Ces mouvements, complétés par l’entrée dans le Golfe du pétrolier Eastmed’s Grand Lady, témoignent d’une dynamique géopolitique complexe. Le cabinet d’intelligence maritime Windward y voit l’émergence d’un protocole d’entente tacite entre Washington et Pékin, les exportations de brut irakien et qatari vers la Chine ne semblant plus constituer une cible prioritaire pour l’application du blocus américain. Cependant, la posture de l’US CENTCOM reste inflexible sur d’autres fronts : des Marines américains ont récemment arraisonné le pétrolier Celestial Sea dans le golfe d’Oman, soupçonné de contourner le blocus. Au total, la pression militaire américaine a déjà forcé le déroutement de plus de 90 navires commerciaux opérant à proximité des ports iraniens.

Face à ce blocus, Téhéran redéfinit unilatéralement les règles du jeu. La nouvelle Autorité du détroit du golfe Persique (PGSA), entité iranienne auto-déclarée, a publié une délimitation territoriale particulièrement vaste, s’étendant d’une ligne Kuh Mobarak-Fujairah à l’est, jusqu’à Qeshm-Umm al-Qaiwain à l’ouest. Les navires opérant dans cette zone sont désormais sommés d’obtenir un permis et de se coordonner directement avec la PGSA. Si la diplomatie iranienne évoque la recherche d’une « sécurité durable » en concertation avec le sultanat d’Oman, cette nouvelle exigence place les directeurs supply chain et les responsables de la conformité face à un dilemme juridique majeur. La PGSA étant directement liée au Corps des gardiens de la révolution islamique (IRGC), toute coordination expose les armateurs et leurs assureurs à de sévères sanctions internationales.

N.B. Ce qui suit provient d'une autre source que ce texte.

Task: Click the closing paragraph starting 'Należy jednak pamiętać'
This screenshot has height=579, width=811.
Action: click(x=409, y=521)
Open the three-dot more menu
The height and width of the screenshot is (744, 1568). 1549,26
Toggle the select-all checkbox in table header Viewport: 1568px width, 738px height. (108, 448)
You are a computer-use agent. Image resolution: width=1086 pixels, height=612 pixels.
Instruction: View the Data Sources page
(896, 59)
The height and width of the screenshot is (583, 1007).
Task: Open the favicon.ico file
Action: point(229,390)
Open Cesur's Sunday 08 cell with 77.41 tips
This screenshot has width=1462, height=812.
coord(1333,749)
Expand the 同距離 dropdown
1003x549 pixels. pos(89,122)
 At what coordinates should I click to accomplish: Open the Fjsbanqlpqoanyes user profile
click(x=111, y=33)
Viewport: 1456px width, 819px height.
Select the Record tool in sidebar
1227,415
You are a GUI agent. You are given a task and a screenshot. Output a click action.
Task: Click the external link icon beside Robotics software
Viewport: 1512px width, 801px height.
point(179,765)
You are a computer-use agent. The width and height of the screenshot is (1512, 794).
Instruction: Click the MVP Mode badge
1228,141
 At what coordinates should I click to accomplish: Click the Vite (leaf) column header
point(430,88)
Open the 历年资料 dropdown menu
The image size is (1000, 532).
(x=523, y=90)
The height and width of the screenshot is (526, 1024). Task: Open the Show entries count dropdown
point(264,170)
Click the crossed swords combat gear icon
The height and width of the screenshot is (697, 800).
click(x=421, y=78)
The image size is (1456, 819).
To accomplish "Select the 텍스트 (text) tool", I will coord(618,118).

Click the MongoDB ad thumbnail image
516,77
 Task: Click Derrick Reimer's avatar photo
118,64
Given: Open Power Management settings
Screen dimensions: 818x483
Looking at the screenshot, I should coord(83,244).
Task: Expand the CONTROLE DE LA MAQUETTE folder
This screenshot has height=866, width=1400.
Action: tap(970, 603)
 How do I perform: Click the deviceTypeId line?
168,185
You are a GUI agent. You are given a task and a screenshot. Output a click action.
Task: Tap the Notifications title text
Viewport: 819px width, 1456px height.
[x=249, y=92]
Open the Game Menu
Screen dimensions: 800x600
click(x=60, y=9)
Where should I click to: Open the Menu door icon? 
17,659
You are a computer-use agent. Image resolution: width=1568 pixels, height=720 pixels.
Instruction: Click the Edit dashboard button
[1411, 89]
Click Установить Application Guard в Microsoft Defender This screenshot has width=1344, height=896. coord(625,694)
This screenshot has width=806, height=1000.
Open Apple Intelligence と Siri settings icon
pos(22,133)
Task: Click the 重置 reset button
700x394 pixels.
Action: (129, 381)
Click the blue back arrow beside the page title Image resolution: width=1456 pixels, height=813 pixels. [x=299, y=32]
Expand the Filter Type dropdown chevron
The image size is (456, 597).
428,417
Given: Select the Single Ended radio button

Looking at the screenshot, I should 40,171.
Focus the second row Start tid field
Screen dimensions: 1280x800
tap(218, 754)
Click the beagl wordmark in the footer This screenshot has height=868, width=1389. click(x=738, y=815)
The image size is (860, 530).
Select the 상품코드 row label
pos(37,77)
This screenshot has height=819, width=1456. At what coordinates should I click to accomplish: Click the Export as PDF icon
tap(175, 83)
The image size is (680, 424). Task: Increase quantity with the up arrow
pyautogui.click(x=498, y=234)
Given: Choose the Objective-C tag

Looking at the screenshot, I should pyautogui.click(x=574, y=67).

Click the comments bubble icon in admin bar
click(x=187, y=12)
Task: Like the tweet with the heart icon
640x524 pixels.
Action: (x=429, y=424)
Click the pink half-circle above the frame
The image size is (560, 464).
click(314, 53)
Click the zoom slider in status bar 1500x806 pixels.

Dans ce climat d’incertitude juridique et opérationnelle, les instances dirigeantes du transport maritime appellent à la plus grande prudence. Un guide conjoint de 22 pages, publié par les organisations majeures du secteur (BIMCO, INTERTANKO, OCIMF et ICS), dresse un inventaire alarmant des menaces persistantes : brouillage et usurpation des signaux GNSS, manipulation des données AIS, présence de mines tactiques et attaques potentielles de drones ou de navires de surface sans pilote (USV). L’industrie s’inquiète également d’un risque de congestion extrême, les mois de retards accumulés risquant de provoquer des goulots d’étranglement critiques si une multitude de navires tentait un passage simultané.

Signe de l’intensité de la menace cyber, les équipages reçoivent désormais des directives opérationnelles strictes, incluant la désactivation impérative du Bluetooth, du Wi-Fi et des services de localisation sur leurs appareils personnels pour prévenir toute fuite de données de positionnement du navire. Comme le résume la note d’orientation, la planification des transits doit désormais intégrer à la fois le risque sécuritaire et le risque de navigation, le report du passage demeurant l’option la plus sûre en cas de détérioration de l’évaluation des menaces.

Pour les acteurs de la supply chain internationale, la situation exige une résilience accrue. Le cabinet de courtage norvégien Fearnleys résume ce sentiment général du marché avec une lucidité teintée de réserve : « Combiné aux rumeurs d’un accord imminent entre les États-Unis et l’Iran, cela pourrait indiquer que la situation évolue lentement vers une forme de solution. Espérons-le, mais nous avons déjà été déçus par le passé. » À l’heure où les chaînes d’approvisionnement cherchent à se stabiliser, le détroit d’Ormuz reste un baromètre volatil qu’il convient de piloter avec une agilité et une conformité irréprochables.